Plexus Market Report

NY futures closed basically unchanged this week, with March inching up just 2 points to close at 72.91 cents.

The market made a valid attempt to generate new upside momentum on Monday by rallying all the way up to 74.49 cents, but there was simply no follow-through buying and values quickly retreated to their recent lows. To make matters worse for the bulls, today’s close was slightly below the uptrend line dating back to August 27 on the daily chart, which may invite additional spec selling in the sessions ahead.

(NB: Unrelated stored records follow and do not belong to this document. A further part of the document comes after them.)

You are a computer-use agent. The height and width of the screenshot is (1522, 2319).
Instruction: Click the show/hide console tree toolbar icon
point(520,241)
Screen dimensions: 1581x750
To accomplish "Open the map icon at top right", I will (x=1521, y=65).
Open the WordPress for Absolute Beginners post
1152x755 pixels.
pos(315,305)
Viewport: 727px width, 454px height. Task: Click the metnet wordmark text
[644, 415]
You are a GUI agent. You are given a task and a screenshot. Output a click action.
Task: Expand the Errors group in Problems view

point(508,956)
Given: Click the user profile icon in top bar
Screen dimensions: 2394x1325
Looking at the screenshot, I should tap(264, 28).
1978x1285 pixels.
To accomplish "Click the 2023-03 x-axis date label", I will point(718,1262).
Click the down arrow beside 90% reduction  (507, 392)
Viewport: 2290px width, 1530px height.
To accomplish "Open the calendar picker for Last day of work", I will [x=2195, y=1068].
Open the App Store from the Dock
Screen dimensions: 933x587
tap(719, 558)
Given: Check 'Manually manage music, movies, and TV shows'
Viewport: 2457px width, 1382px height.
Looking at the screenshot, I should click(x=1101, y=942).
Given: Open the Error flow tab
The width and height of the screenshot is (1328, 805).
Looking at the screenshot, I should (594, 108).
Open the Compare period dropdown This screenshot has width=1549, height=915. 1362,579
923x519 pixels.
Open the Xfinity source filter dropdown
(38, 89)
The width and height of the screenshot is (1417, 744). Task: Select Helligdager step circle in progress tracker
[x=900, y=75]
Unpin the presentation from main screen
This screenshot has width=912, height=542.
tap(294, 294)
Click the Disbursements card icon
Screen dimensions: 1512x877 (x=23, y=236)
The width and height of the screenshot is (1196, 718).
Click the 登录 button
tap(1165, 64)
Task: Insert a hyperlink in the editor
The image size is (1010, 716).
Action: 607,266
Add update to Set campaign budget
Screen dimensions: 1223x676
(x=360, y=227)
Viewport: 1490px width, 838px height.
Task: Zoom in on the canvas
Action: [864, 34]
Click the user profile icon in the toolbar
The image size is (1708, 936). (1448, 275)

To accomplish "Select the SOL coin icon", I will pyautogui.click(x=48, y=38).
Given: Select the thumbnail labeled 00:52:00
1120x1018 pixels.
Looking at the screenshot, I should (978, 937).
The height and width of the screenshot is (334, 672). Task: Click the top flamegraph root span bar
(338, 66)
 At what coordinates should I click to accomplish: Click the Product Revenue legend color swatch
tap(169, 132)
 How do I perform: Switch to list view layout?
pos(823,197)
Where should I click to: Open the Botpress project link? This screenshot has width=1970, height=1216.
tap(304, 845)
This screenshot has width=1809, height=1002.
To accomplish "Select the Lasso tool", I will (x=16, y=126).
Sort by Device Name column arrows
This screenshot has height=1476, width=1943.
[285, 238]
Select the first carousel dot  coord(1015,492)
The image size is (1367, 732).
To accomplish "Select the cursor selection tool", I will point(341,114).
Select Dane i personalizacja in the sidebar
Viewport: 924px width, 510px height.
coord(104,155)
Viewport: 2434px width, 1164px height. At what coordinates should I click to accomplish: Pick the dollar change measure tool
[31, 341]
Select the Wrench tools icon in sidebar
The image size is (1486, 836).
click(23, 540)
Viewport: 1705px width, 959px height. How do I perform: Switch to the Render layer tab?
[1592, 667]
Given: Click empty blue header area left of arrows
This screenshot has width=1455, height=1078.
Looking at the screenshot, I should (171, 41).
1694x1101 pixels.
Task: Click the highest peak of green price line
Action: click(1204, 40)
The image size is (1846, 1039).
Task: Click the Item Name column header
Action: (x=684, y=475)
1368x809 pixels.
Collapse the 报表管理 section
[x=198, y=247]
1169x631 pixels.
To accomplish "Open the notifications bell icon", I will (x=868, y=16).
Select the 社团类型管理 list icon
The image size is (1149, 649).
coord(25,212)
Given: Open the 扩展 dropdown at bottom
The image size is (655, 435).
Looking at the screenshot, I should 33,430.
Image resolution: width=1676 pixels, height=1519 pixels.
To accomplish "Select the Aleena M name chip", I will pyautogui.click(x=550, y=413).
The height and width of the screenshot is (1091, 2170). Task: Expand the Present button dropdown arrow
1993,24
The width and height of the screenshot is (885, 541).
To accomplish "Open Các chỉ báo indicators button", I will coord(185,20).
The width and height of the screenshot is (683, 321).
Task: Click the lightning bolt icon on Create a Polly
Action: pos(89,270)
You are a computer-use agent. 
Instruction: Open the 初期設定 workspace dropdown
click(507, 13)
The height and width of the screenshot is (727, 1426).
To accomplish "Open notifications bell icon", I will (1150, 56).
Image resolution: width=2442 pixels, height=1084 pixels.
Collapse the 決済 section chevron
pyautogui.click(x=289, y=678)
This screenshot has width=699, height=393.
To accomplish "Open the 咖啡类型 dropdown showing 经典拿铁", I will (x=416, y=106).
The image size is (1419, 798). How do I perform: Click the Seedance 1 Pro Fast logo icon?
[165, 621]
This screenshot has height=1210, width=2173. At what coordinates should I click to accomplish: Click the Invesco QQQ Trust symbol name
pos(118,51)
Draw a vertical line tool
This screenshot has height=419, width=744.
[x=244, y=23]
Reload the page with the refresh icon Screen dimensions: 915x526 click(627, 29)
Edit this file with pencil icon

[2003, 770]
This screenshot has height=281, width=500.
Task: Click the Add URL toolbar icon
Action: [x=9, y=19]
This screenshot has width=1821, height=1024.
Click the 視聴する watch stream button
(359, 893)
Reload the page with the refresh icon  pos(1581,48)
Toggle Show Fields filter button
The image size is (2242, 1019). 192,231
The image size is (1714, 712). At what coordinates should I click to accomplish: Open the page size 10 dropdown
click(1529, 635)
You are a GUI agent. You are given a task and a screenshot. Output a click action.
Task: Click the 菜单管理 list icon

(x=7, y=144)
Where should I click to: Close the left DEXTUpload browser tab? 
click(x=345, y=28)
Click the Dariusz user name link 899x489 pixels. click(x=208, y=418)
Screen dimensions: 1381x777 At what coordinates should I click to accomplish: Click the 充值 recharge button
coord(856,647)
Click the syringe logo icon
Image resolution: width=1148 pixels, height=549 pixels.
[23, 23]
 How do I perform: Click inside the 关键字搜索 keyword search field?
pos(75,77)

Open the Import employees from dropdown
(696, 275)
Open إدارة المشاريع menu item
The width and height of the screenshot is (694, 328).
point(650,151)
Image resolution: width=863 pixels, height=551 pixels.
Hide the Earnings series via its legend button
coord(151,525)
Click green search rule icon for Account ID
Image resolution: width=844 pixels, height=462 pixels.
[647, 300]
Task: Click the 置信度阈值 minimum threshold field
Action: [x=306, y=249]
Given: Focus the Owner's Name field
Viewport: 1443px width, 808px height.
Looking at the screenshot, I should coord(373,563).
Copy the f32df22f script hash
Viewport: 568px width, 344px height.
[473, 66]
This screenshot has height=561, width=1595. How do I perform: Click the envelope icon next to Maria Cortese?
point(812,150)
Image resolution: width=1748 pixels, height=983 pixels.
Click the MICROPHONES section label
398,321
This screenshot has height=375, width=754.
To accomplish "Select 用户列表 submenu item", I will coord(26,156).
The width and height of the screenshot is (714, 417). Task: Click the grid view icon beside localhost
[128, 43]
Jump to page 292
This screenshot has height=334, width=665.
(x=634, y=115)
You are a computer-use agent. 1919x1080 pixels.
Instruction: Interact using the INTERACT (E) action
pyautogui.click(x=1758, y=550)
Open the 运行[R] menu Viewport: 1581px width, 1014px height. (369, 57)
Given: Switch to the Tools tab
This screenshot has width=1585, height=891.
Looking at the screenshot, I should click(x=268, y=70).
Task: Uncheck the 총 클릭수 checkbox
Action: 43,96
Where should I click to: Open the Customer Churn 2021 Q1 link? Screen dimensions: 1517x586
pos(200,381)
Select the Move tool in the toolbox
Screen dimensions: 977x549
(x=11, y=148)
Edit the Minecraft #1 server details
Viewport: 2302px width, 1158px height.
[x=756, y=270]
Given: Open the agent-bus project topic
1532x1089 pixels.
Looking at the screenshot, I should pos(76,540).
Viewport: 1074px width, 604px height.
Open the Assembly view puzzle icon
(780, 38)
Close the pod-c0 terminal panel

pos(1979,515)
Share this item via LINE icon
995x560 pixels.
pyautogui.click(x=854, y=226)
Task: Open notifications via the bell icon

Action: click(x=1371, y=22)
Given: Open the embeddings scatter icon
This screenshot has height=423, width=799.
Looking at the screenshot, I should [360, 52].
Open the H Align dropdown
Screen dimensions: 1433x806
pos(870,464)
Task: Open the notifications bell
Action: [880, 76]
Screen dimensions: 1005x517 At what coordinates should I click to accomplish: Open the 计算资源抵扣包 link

The latest USDA supply/demand report and today’s export sales report were reminders that perception is often more powerful than reality. In both cases the expectations for more bullish numbers were not met and the market ended the respective sessions with sharp losses. However, in our opinion both of these reports were anything but bearish and should instead be seen as building blocks for a strong bullish case going forward.

The USDA report showed only minor changes overall, with world production basically being left unchanged at 102.71 million bales and world use down a minor 150’000 bales at 114.36 million. Of course the devil lies in the details and there was a 500’000 bales increase in the Chinese crop to 32.0 million bales that caught some traders by surprise. However, while China, who is the world’s largest importer, saw its crop estimate raised, the US and India, who are the world’s two leading exporters, had their production numbers reduced by 200’000 and 300’000 bales, respectively. Since China seems to have no intention to slow its imports, the fact that the US and India have less to offer to the world should in our opinion be seen as bullish, not bearish.

Today’s US export sales number also failed to live up to expectations after the ‘whisper number’ had sales at 500’000 bales or more. However, a marketing-year high of 440’700 running bales of Upland and Pima is certainly nothing to sneeze at. For the current season total commitments have now reached just under 7.0 million statistical bales, with almost 30 more weeks to go until the end of July. After adjusting for the lower US crop estimate and taking last week’s export sales into account, the US had only about 8.35 million bales left for sale as of January 7th. We can’t stress enough how little cotton that is given that mills have hardly any forward coverage and with China having a voracious appetite for imports. It is still a very long 9 or 10 months until new crop will bring relief.

The latest on-call report shows that mills took advantage of last week’s dip to fix a substantial amount of cotton. As of January 8, unfixed on-call sales dropped to 4.95 million bales after a net reduction of 332’400 bales during the week. Unfixed on-call sales in current crop March, May and July still amount to 3.54 million bales, which will provide decent support as this amount needs to be fixed within the next five months.

The CFTC spec/hedge report confirms that it was spec selling into trade buying that brought the market under pressure since the New Year. As of January 5, which includes last Tuesday’s big selloff down to current levels, speculators had reduced their net long in futures and options to 5.65 million bales, which is down about 0.8 million bales from the week before. The trade was on the other side, reducing its net short position by 0.8 million bales to 13.65 million bales. Surprisingly, index funds maintained their position at 8.0 million bales net long despite rumors of significant rebalancing, although it is possible that some of that took place this week only.

So where do we go from here? The market seems to have found a level at which mills are happy to buy and fix sizeable quantities. Even though the bulls may be disappointed with the market’s recent performance, the fact that the current price break allows a lot of business to take place is supportive in the longer run. The faster we sell out of cotton, the sooner the record foreign production gap will be exposed. Outside the US, the projected stocks-to-use ratio will be the lowest since the 1994/95 season and we all remember what happened with the market in 1995. For those who need to refresh their memory, cotton prices topped out at 117.20 cents in April 1995 and there was an inversion between current and new crop of well over 30 cents. We are not suggesting that we will see a repeat of what happened 16 years ago, but we do have similar dynamics in place today, with old crop supplies getting tighter and tighter as we head into the second and third quarter, while increased new crop plantings hold the promise of a more ample supply situation in the coming season. This could very well lead to a pronounced inversion of the May/Dec and July/Dec spreads and we therefore see this as a relatively low risk play to take advantage of a potential supply squeeze as we head towards the end of the current season.

As far as outright prices go, we see the potential for a further setback in the short term as speculators may sell additional quantities in light of the dismal technical performance, but we would welcome any further setbacks as a buying opportunity. Barring any unforeseen events on the macroeconomic front, we believe that cotton prices are destined to move higher, potentially much higher, by the second or third quarter.